Se podría decir que el Cristianismo no es a priori tal verdad metafísica, sino que es Cristo; y es la participación en Cristo por medio de los sacramentos y de la santidad. En ese caso, no se escapa a la Realidad divina quintaesencial: tanto en el Cristianismo como en toda religión, hay que tomar en cuenta fundamentalmente dos cosas, abstracta y concretamente: lo Absoluto, o lo absolutamente Real, que es el Bien Soberano y que da un sentido a todo; y nuestra conciencia de lo Absoluto, que debe convertirse para nosotros en una segunda naturaleza, y que nos libera de los meandros, de los callejones sin salida y de los abismos de la contingencia. El resto es asunto de adaptación a las necesidades de tales almas y de tales sociedades; pero las formas también tienen su valor intrínseco, pues la Verdad quiere a la Belleza, tanto en los velamientos como en la última Beatitud.
❧
La metafísica intrínsecamente cristiana, no helenizada, se expresa por las sentencias iniciales del Evangelio según san Juan. “En el comienzo era el Verbo”: evidentemente se trata no de un origen temporal sino de una prioridad de principios, la del Orden divino, al cual pertenece el Intelecto universal — el Verbo — al surgir de la Manifestación cósmica, de la cual es el centro a la vez trascendente e inmanente. “Y el Verbo era junto a Dios”: precisamente bajo el aspecto de la Manifestación, el Logos se distingue del Principio; la distinción entre las dos naturalezas de Cristo refleja la inevitable ambigüedad de la relación Atma-Maya. “Por Él todo fue hecho”: no hay nada de lo creado que no haya sido concebido y prefigurado en el Intelecto divino. “Y la luz luce en las tinieblas, y las tinieblas no la recibieron”: está en la naturaleza de Atma penetrar en Maya, y está en la naturaleza de cierta Maya resistirse [5], y sin ello el mundo dejaría de ser el mundo; y “el escándalo debe llegar”. La victoria de Cristo sobre el mundo y la muerte retrasa o anticipa la victoria en sí misma intemporal del Bien sobre el Mal, o de Ormuz sobre Arriman; victoria ontológicamente necesaria porque resulta de la naturaleza misma del Ser, a pesar de las apariencias iniciales contrarias. Las tinieblas, aun ganando, pierden; y la luz, aun perdiendo, gana; Pasión, Resurrección, Redención.
Notas
[1] En un sentido más general, diremos que los sacramentos cristianos son exotéricos para los exoteristas y esotéricos o iniciáticos para los esoteristas; en el primer caso apuntan hacia la salvación, y en el segundo hacia la unión mística.
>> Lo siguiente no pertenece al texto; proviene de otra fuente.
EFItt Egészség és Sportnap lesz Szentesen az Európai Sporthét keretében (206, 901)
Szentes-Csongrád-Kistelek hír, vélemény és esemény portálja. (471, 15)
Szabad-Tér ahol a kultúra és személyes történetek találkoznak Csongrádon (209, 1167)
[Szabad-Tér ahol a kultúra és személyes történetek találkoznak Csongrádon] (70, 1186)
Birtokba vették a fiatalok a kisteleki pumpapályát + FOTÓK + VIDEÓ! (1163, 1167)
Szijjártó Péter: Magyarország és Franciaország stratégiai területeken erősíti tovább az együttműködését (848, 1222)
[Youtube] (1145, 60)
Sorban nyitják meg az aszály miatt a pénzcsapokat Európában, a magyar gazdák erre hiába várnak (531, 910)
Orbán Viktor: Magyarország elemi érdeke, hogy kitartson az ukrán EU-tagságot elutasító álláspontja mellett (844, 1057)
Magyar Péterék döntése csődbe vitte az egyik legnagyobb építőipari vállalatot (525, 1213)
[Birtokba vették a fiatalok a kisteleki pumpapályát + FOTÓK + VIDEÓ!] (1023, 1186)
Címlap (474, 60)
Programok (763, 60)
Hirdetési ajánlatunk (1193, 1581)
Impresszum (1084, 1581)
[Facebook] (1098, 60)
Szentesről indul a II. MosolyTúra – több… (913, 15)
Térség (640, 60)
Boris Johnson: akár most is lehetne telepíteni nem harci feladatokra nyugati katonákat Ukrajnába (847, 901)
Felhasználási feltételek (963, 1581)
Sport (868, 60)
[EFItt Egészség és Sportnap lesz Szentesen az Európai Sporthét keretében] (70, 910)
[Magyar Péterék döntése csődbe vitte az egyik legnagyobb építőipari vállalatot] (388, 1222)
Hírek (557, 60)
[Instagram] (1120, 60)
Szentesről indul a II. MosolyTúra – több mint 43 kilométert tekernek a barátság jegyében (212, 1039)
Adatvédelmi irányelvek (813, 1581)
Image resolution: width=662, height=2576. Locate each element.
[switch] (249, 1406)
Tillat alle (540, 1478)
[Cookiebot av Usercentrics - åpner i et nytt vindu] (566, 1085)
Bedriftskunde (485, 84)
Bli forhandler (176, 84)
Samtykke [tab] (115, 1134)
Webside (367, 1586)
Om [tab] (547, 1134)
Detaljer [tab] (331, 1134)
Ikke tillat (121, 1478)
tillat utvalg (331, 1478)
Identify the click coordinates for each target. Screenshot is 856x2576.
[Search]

[2] El Principio Supremo, desde que se hace interlocutor hacia el hombre, entra en la relatividad cósmica a causa de su personificación; ya no sigue siendo lo Absoluto en relación al hombre, excepto desde el punto de vista del Intelecto puro.
[3] Citemos a san Bernardino de Siena, gran promotor — hoy olvidado — de la invocación del Nombre de Jesús: «Introducid el Nombre de Jesús en vuestras casas, en vuestras habitaciones, y conservadlo en vuestros corazones». «La mejor inscripción del Nombre de Jesús es en el corazón, luego en la palabra y por último en el símbolo pintado o esculpido». «Todo lo que Dios ha creado para la salvación del mundo está oculto dentro del Nombre de Jesús: toda la Biblia, desde el Génesis hasta el último Libro. La razón es que el Nombre es origen sin origen… El Nombre de Jesús es tan digno de alabanza como el mismo Dios».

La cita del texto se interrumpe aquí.